Goal of this document is analysis of Storm Data collected by National Oceanic and Atmospheric Administration (NOAA), USA, focusing on identification of type of storms that cause maximum harm to human health and those that cause maximum economic losses. Storm Data is downloaded from Storm data web location. Data dictionary is available at Storm data documentation and FAQ available at Storm data FAQ site.
Results obtained from this analysis shows that, over the years, tornadoes caused maximum life loss or injuries to humans. However, as far as maximum economic loss is concerned, floods were most damaging.
Storm data is downloaded from Storm data web location and unzipped as a .csv file. Though handling this heavy data set could be easier by using cacher package, due to time contstraints, pursued simple loading from .csv file.
library(knitr, warn.conflicts = FALSE, quietly = TRUE)
library(ggplot2, warn.conflicts = FALSE, quietly = TRUE)
library(dplyr, warn.conflicts = FALSE, quietly = TRUE)
library(stringr, warn.conflicts = FALSE, quietly = TRUE)
# Download data only if it does not already exist locally.
if (!file.exists("StormData.csv"))
{
download.file(
"https://d396qusza40orc.cloudfront.net/repdata%2Fdata%2FStormData.csv.bz2",
destfile = "StormData.csv")
}
# Load data.
stormdf <- read.csv("StormData.csv",
comment.char = "",
header = TRUE,
stringsAsFactors = FALSE)
dim(stormdf)
## [1] 902297 37
Out of 37 columns of the dataset, our focus is on EVTYPE (type of storm), INJURIES and FATALITIES (harm to human health), PROPDMG and PROPDMGEXP (loss of property), CROPDMG and CROPDMGEXP (loss of agricultural produce).
Raw data here shows 985 unique types of events, however Storm data documentation shows that there are 48 unique types of events. As part of the cleaning and preprocessing of storm data, we trim and capitalize event type and if it does not match with any of these 48 types, we eliminate the record from the data set to be analyzed.
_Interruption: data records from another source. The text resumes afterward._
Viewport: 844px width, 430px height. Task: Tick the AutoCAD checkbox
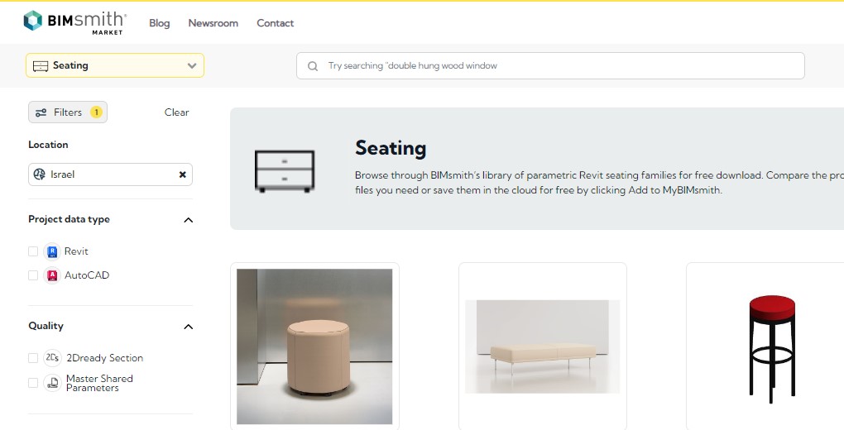[x=33, y=275]
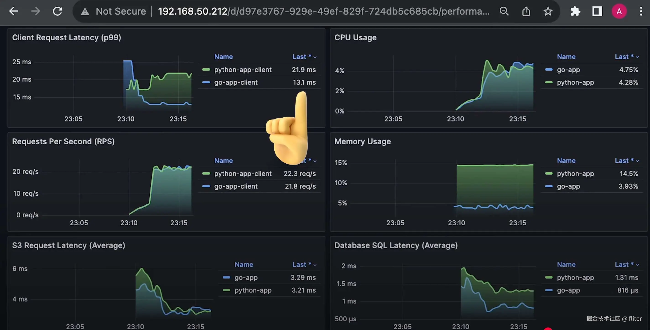
Task: Toggle the browser side panel icon
Action: click(597, 11)
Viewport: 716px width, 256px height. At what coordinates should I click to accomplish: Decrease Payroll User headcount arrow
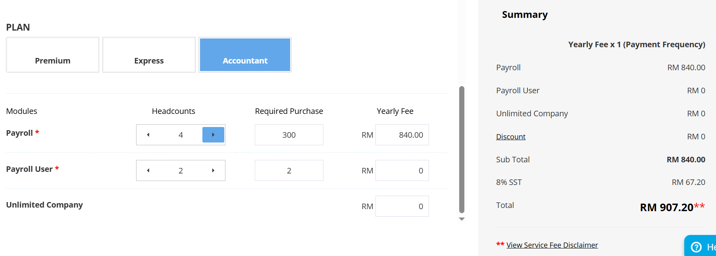148,171
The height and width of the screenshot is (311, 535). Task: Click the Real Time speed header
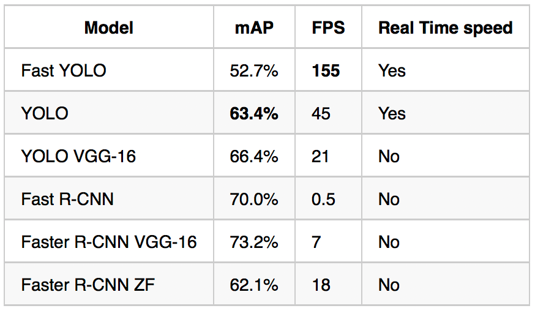coord(445,28)
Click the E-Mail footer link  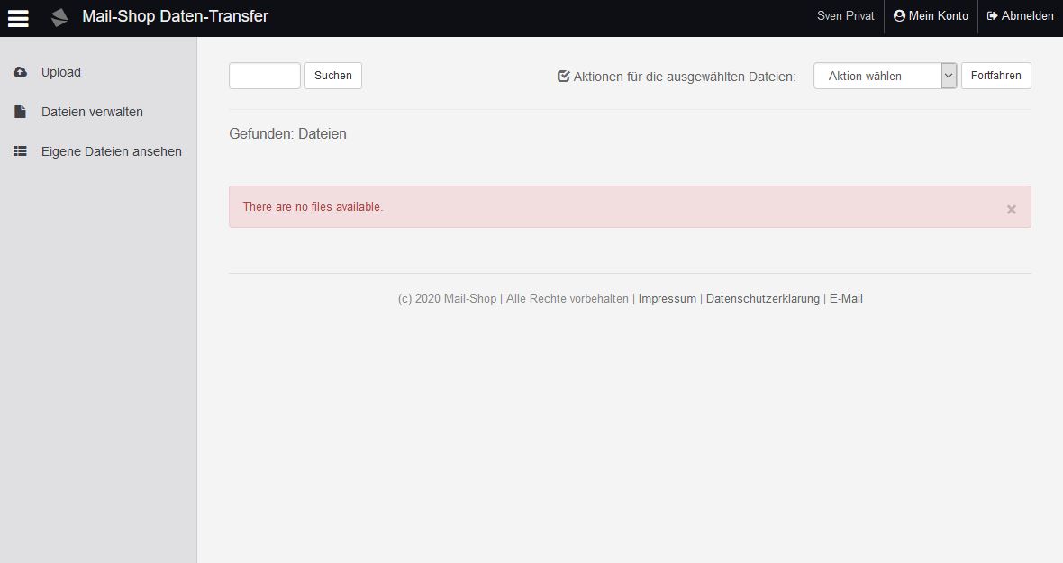point(846,299)
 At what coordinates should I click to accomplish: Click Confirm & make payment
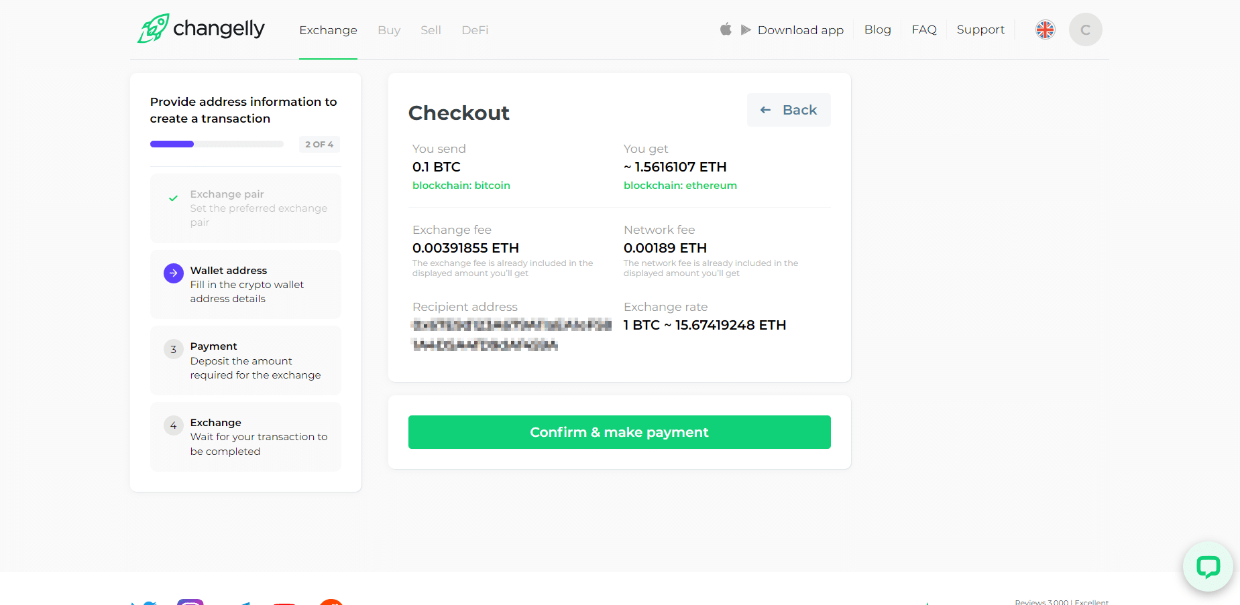pyautogui.click(x=619, y=432)
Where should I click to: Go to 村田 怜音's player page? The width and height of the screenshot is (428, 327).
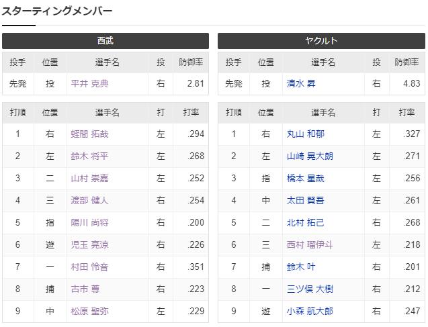tap(89, 267)
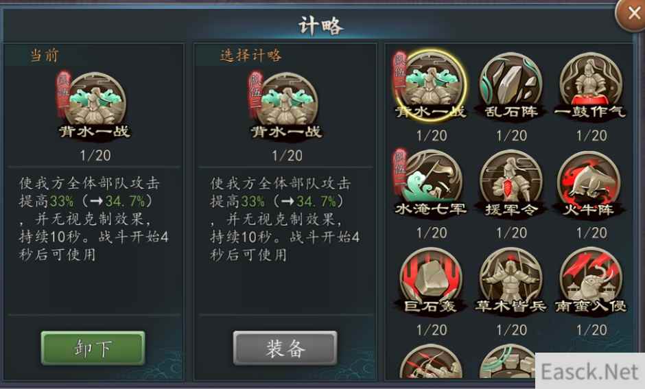Viewport: 645px width, 389px height.
Task: Select the partially visible archer stratagem icon
Action: coord(431,362)
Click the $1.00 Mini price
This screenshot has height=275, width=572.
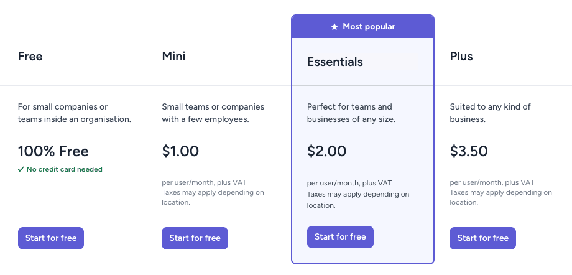click(x=180, y=151)
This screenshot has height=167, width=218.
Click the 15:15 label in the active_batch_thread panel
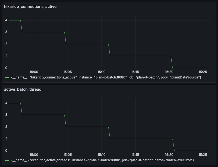point(135,155)
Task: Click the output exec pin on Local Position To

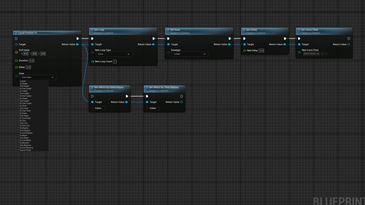Action: point(78,39)
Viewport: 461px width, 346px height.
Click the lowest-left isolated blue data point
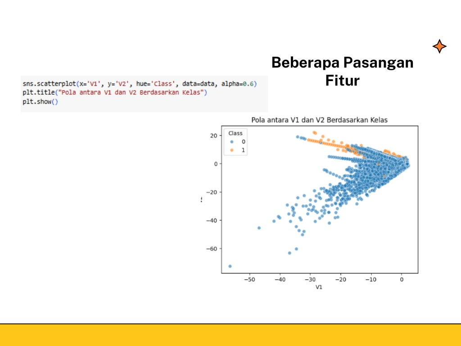click(x=230, y=266)
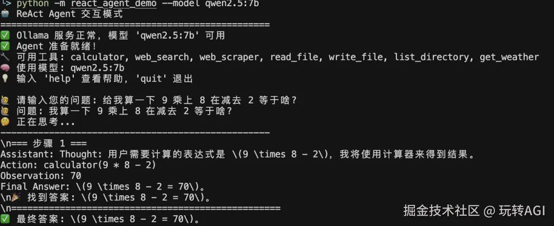The image size is (554, 226).
Task: Click the prompt arrow before the python command
Action: pyautogui.click(x=6, y=4)
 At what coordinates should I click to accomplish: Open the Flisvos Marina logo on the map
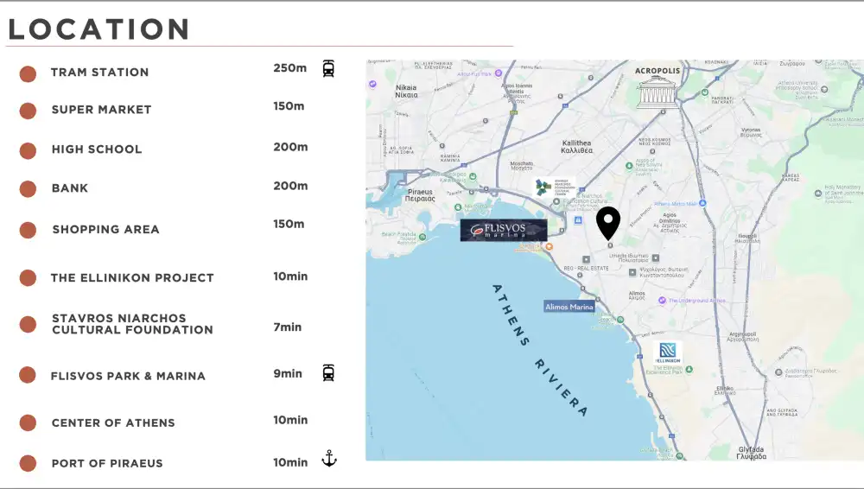[504, 230]
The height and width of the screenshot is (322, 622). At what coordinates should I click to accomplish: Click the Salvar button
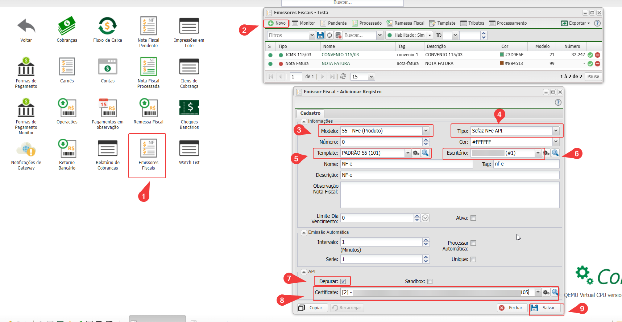click(545, 308)
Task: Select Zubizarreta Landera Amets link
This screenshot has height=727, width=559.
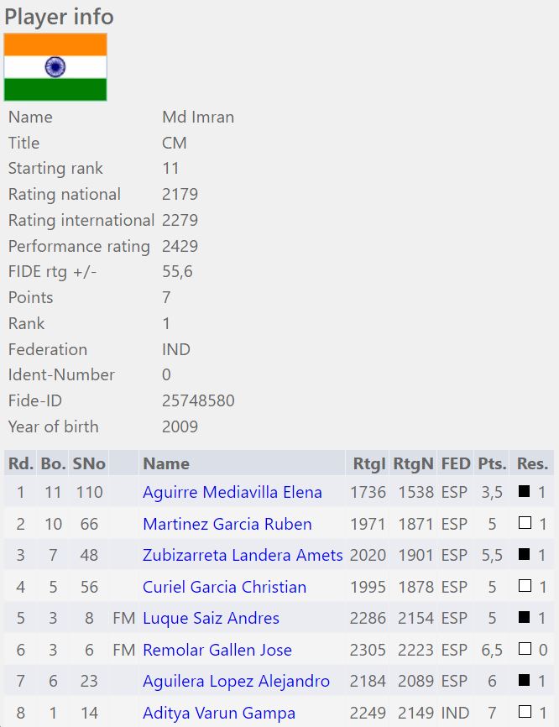Action: point(243,556)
stdEvTypes <- c("Astronomical Low Tide", "Avalanche", "Blizzard", "Coastal Flood",
"Cold/Wind Chill", "Debris Flow", "Dense Fog", "Dense Smoke",
"Drought", "Dust Devil", "Dust Storm", "Excessive Heat",
"Extreme Cold/Wind Chill", "Flash Flood", "Flood", "Freezing Fog",
"Frost/Freeze", "Funnel Cloud", "Hail", "Heat", "Heavy Rain",
"Heavy Snow", "High Surf", "High Wind", "Hurricane/Typhoon",
"Ice Storm", "Lakeshore Flood", "Lake-Effect Snow", "Lightning",
"Marine Hail", "Marine High Wind", "Marine Strong Wind",
"Marine Thunderstorm Wind", "Rip Current", "Seiche", "Sleet",
"Storm Tide", "Strong Wind", "Thunderstorm Wind", "Tornado",
"Tropical Depression", "Tropical Storm", "Tsunami", "Volcanic Ash",
"Waterspout", "Wildfire", "Winter Storm", "Winter Weather")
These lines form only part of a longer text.